Ronde Tafel Installatie081

Opleidingen
Waar gaat het heen qua alternatieve koudemiddelen? Ruud van Dissel: “Grote bepalende chiller fabrikanten hebben een richting bepaald richting HFO en wij hebben onze compressoren in lijn vrijgegeven voor HFO. Maar in hoeverre kan de installateur volgen? R134A is hij gewend, HFO is een ander verhaal. Er is al jaren niet geïnvesteerd in opleidingen en het aanbod van mensen die de koeltechniek in willen is niet zo groot. Jammer, want het is wel een prachtige wereld met prachtige techniek, echt reuze boeiend.” Max Neus: “Dat geldt voor elke tak van sport; de opleiding ijlt altijd na op hetgeen er daadwerkelijk gebeurt in de wereld. Als branche zullen we daar wel op moeten anticiperen met passende opleidingen.” Ruud van Dissel ziet het iets somberder: “Een universitaire opleiding in koudetechniek is er niet meer. Het wetenschappelijk gedeelte is dus weg. Dat is voor onze sector eigenlijk best zorgwekkend, zeker ook voor fabrikanten als het gaat om productontwikkeling.
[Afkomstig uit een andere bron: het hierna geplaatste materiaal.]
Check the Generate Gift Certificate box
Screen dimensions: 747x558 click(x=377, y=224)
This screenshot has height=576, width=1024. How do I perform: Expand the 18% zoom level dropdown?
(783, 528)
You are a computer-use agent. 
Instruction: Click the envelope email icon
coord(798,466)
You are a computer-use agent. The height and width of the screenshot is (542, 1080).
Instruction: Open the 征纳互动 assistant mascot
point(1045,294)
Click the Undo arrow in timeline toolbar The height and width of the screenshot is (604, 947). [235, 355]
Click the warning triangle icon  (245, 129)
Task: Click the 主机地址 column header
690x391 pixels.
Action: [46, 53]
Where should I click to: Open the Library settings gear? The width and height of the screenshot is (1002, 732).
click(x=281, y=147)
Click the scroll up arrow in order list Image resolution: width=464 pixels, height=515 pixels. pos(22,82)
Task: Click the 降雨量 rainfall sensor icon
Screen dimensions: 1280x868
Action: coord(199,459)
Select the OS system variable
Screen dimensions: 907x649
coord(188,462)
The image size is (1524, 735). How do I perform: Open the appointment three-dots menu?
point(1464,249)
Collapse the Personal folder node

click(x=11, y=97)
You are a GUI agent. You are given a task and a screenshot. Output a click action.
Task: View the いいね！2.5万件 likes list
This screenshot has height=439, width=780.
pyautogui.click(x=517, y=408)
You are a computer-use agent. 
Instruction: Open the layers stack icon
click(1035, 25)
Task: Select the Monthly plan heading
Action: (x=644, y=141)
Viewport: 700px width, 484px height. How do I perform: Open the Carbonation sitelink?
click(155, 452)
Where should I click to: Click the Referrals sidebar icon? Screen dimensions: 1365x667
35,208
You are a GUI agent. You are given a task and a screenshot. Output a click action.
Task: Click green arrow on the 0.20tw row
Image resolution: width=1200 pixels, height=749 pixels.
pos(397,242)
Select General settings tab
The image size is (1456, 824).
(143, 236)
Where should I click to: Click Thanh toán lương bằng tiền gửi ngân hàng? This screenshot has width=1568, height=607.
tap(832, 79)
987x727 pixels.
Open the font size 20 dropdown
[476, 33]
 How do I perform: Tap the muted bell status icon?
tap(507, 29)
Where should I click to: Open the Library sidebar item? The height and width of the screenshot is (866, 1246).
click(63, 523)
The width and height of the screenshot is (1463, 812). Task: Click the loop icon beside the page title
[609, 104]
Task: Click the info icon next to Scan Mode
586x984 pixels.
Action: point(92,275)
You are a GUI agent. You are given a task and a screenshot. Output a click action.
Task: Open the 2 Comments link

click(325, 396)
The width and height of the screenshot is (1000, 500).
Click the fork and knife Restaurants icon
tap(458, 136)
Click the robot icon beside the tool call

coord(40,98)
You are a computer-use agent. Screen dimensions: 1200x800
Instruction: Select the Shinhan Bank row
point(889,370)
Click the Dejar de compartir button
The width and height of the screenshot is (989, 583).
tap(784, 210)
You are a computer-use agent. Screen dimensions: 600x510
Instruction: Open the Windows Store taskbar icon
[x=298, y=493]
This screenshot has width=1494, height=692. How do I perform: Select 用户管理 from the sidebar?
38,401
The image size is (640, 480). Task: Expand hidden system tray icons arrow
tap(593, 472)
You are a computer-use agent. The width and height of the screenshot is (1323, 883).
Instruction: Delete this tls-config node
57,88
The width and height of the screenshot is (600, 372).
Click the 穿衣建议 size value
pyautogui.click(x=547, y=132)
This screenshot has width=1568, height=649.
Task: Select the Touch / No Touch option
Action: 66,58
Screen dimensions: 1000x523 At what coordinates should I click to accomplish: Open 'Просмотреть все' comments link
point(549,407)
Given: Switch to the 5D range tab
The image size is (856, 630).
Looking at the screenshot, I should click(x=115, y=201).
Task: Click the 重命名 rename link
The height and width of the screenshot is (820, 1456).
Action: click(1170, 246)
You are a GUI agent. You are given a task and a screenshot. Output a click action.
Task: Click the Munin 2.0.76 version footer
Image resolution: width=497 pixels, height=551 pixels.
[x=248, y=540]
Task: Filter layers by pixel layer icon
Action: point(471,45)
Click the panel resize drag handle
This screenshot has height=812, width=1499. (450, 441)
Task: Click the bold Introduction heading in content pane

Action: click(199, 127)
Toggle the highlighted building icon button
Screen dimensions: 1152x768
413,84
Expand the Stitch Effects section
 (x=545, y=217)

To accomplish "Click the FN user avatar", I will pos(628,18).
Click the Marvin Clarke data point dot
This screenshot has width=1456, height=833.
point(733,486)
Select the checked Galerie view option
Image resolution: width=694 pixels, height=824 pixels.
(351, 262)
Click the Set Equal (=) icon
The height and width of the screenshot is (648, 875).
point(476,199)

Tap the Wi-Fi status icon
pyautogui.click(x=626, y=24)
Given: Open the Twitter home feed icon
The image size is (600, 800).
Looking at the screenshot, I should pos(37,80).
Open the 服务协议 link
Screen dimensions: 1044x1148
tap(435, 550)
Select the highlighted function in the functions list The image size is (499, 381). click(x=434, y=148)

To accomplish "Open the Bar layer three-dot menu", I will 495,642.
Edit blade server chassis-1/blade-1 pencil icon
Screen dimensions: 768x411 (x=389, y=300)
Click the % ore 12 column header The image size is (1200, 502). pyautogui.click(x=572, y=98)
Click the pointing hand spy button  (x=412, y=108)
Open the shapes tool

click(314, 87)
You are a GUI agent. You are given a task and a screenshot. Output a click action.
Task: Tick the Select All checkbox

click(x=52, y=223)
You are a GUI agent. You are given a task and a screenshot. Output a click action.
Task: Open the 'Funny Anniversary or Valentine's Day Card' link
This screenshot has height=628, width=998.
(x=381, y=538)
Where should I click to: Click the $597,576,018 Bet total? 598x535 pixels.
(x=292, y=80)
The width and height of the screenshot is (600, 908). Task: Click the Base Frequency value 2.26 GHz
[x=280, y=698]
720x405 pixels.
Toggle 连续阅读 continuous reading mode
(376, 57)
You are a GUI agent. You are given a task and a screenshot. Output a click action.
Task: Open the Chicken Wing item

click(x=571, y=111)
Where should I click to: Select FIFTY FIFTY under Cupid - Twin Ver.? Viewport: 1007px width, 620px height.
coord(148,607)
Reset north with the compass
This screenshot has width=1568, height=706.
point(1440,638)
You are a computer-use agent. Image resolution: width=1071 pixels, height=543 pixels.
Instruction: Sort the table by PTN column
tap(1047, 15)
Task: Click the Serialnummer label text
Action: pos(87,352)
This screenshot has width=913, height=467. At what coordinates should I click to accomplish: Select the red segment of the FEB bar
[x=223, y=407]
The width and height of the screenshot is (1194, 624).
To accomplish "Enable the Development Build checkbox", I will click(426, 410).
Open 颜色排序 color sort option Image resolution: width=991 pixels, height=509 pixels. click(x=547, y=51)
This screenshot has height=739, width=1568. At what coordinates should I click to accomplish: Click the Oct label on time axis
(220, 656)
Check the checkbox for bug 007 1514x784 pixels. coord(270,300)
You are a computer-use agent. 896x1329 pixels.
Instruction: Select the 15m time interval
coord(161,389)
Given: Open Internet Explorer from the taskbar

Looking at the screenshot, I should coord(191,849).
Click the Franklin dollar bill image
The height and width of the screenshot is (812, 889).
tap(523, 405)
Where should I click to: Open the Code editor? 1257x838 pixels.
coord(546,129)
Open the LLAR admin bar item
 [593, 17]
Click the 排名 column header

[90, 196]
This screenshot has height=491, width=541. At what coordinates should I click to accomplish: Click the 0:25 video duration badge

In Duitsland daarentegen is er nog wel een universitaire opleiding in deze richting die ook deels wordt gefinancierd door diverse fabrikanten. Daarnaast zie je fabrikanten academies inrichten om installateurs op te leiden omdat er vaak vanuit de brancheverenigingen zelf te weinig aan wordt gedaan.”

Schaarste
Kennis van zaken is ontzettend belangrijk, maar ebt langzaam weg als gevolg van bezuinigingen, vergrijzing, gebrek aan opleidingen,… Jacques Robeerst stelt dat zelfs de kennis bij adviesbureaus vaak van bedroevend niveau is. “Adviseurs worden geacht een mooi bestek te maken, maar hebben vaak geen benul van de betreffende installaties. Er zijn tegenwoordig meer raadvragende adviseurs dan raadgevende adviseurs, grapt Jacques Robeerst. “Dat is ook de reden van de introductie van het richtlijnenbestek. Ze verleggen daarmee de verantwoordelijkheid. Hebben ze minder tijd? Ik vraag het me af.” Max Neus: “Ook daar geldt dat bureaus kampen met een schaarste aan goede mensen. Dat dreunt door in de hele branche. We hebben te maken met een enorme schaarste aan goede mensen, terwijl het aantal projecten alleen maar toeneemt.” Emil Root: “Grote aannemers hebben dat soort mensen zelf in dienst. Ze hebben geen adviesbureaus meer nodig en schakelen desnoods de fabrikanten in.” Ook Leon van Bohemen kan dat beamen.

Sexy
Volgens Emil Root is het zaak de (koel)techniek weer sexy te maken. “Er vinden ontzettend veel mooie ontwikkelingen plaats in onze sector, dat moeten we misschien nog meer uitdragen naar de buitenwereld.” Ook is het belangrijk om nieuwe aanwas een stukje doorstroming te garanderen, vult Ruud van Dissel aan. “Je zal eerst in het veld de techniek moeten leren kennen. De basis zal je ergens vandaan moeten halen. Maar juist dat praktijkgedeelte ziet de jeugd blijkbaar niet zitten. Daarnaast hebben we ook nog te maken met het feit dat nu de markt weer een beetje aantrekt, iedereen van het ene naar het andere bedrijf holt. Daarmee gaat ook kennis verloren.” Max Neus kan dat als geen ander beamen. “Heb je eenmaal een goed geolied team opgebouwd, moet je weer van vooraf aan beginnen. Dan steken onherroepelijk de faalkosten weer de kop op en wordt de roep om mensen nog weer groter. Een zichzelf versterkend effect.”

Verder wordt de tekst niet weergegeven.